Multi-Scale Representation Learning for Spatial Feature Distributions using Grid Cells
This provides a novel method for spatial analysis, benefiting tasks like geographic information systems and location-based services, though it is incremental in applying neural representation learning to a new domain.
The paper tackles the lack of a general-purpose representation model for spatial data by proposing Space2Vec, which encodes absolute positions and spatial relationships using multi-scale representations inspired by grid cells, and it outperforms established ML approaches like RBF kernels and feed-forward nets in POI type prediction and image classification tasks.

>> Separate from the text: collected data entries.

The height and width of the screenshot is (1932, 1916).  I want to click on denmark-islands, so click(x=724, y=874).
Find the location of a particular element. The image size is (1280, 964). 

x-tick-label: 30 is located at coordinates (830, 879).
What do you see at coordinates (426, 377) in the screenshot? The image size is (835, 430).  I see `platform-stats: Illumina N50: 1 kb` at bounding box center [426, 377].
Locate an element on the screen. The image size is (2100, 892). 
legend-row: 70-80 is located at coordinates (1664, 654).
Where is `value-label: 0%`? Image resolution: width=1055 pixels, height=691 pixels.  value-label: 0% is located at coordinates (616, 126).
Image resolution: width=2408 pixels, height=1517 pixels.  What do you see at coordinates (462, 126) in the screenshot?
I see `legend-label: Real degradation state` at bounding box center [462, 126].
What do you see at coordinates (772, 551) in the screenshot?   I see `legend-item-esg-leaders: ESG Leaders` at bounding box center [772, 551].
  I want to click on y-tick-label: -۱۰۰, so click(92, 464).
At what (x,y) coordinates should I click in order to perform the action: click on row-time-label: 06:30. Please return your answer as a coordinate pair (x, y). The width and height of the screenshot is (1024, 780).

Unsupervised text encoding models have recently fueled substantial progress in NLP. The key idea is to use neural networks to convert words in texts to vector space representations based on word positions in a sentence and their contexts, which are suitable for end-to-end training of downstream tasks. We see a strikingly similar situation in spatial analysis, which focuses on incorporating both absolute positions and spatial contexts of geographic objects such as POIs into models. A general-purpose representation model for space is valuable for a multitude of tasks. However, no such general model exists to date beyond simply applying discretization or feed-forward nets to coordinates, and little effort has been put into jointly modeling distributions with vastly different characteristics, which commonly emerges from GIS data. Meanwhile, Nobel Prize-winning Neuroscience research shows that grid cells in mammals provide a multi-scale periodic representation that functions as a metric for location encoding and is critical for recognizing places and for path-integration. Therefore, we propose a representation learning model called Space2Vec to encode the absolute positions and spatial relationships of places. We conduct experiments on two real-world geographic data for two different tasks: 1) predicting types of POIs given their positions and context, 2) image classification leveraging their geo-locations. Results show that because of its multi-scale representations, Space2Vec outperforms well-established ML approaches such as RBF kernels, multi-layer feed-forward nets, and tile embedding approaches for location modeling and image classification tasks. Detailed analysis shows that all baselines can at most well handle distribution at one scale but show poor performances in other scales. In contrast, Space2Vec's multi-scale representation can handle distributions at different scales.